Storm surge extremes are so SPATIAL
By leveraging spatial coherence in storm surge extremes, we have been able to quantify the likelihood of extreme events occurring along European coastlines with high precision, even at locations without historical sea-level data.
On hearing the term climate change, very often, what comes first to mind is rising temperatures, sea-level rise, or ice melting in Greenland and Antarctica. Only after catastrophic weather hazards, such as those associated with severe storms, the debate turns into the impact of climate change on extreme events. And the fact is that we will feel many of the most devastating impacts of climate change through changes in weather extremes.
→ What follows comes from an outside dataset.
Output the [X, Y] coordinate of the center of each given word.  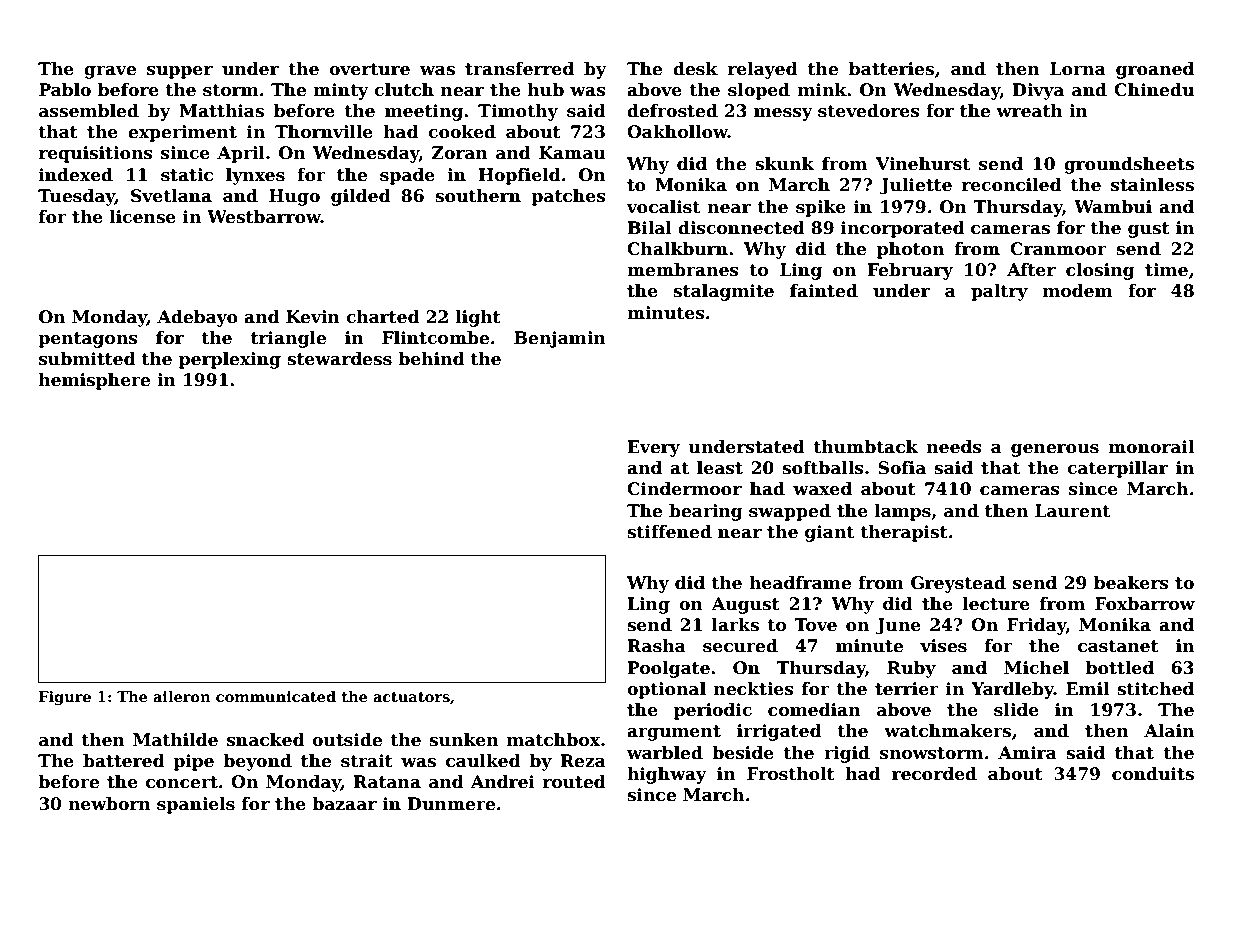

In particular, extreme sea-level events will become far more likely and intense during this century due to sea-level rise. This scenario will cause a dramatic increase in the risk of flooding along many coastlines throughout the world. Therefore, it is no surprise that substantial efforts in climate change adaptation are currently focused on the development of action plans that can reduce the increasing vulnerability of the densely populated and valuable coastal regions to these weather-related hazards. The emphasis of such plans is on cost-effective adaptation measures that aim to balance protection costs with the expected consequences of a hazard (e.g., flooding from a storm surge), were it to happen. A crucial ingredient for the success of such adaptation strategies is knowledge of extreme event probabilities: how often are sea-level events of a particular height expected to occur? In principle, we should be able to answer this question by looking into the history of extreme events. This, as it turns out, is no easy task. Traditional approaches to estimating event probabilities can only provide estimates at locations where tide gauge observations are available, and even at such locations, estimates are subject to large uncertainty due to the often small samples of extreme events. Our study presents a novel approach that overcomes these difficulties by taking advantage of spatial dependencies in sea-level extremes.
In simple terms, the property of spatial dependence, inherent to many geophysical processes, means that extremes at locations that are geographically close tend to exhibit similar attributes. This will manifest as locations sharing similar event probabilities and, if locations are close enough to be affected by the same events, also locations showing correlated extreme values.
We demonstrate that these spatial dependencies can be exploited to estimate both extreme surge levels and event probabilities at any arbitrary location, either gauged or ungauged, with reduced uncertainty compared to traditional approaches. A storm surge is a rise in sea level caused by the winds and low atmospheric pressure associated with a storm. The magic of our approach is a means of enabling the sharing of information across tide gauge sites. This leads to a probabilistic model wherein inferences about event probabilities at any specific site are informed not only by data at such site but also by data at all of the other sites according to their proximity and similarity. Rather than analyzing storm surge extreme events on a site-by-site basis, as the vast majority of studies to date have done, we analyze them by pooling all of the tide gauge data together through a spatiotemporal Bayesian hierarchical model that describes how the distribution of surge extremes varies in time and space.
Our study's key output is a probabilistic retrospective analysis of storm surge extremes that provides estimates of historical surge annual maxima and extreme event probabilities at any arbitrary location along the Atlantic and the North Sea coasts of Europe for the period 1960 through 2013. Importantly, the uncertainties associated with estimates of event probabilities in our reanalysis are up to a factor of three smaller than those in traditional site-by-site analyses. This reanalysis allows for a more accurate assessment of the risks posed by extreme storm surge events. It thus enables coastal planners to better protect coastal areas by implementing more cost-effective hazard mitigation plans. But observation-based estimates of event probabilities are not only essential for impact management purposes. Our reanalysis will also provide critical ground truth on which to judge climate model simulations of past extreme behaviour and aid current efforts towards understanding the link between extreme events and climate change. Furthermore, one could easily extend our Bayesian model of surge extremes to include other types of extremes. You could also incorporate response patterns associated with external climate drivers with a view of, for example, isolating the human contribution to changes in extremes.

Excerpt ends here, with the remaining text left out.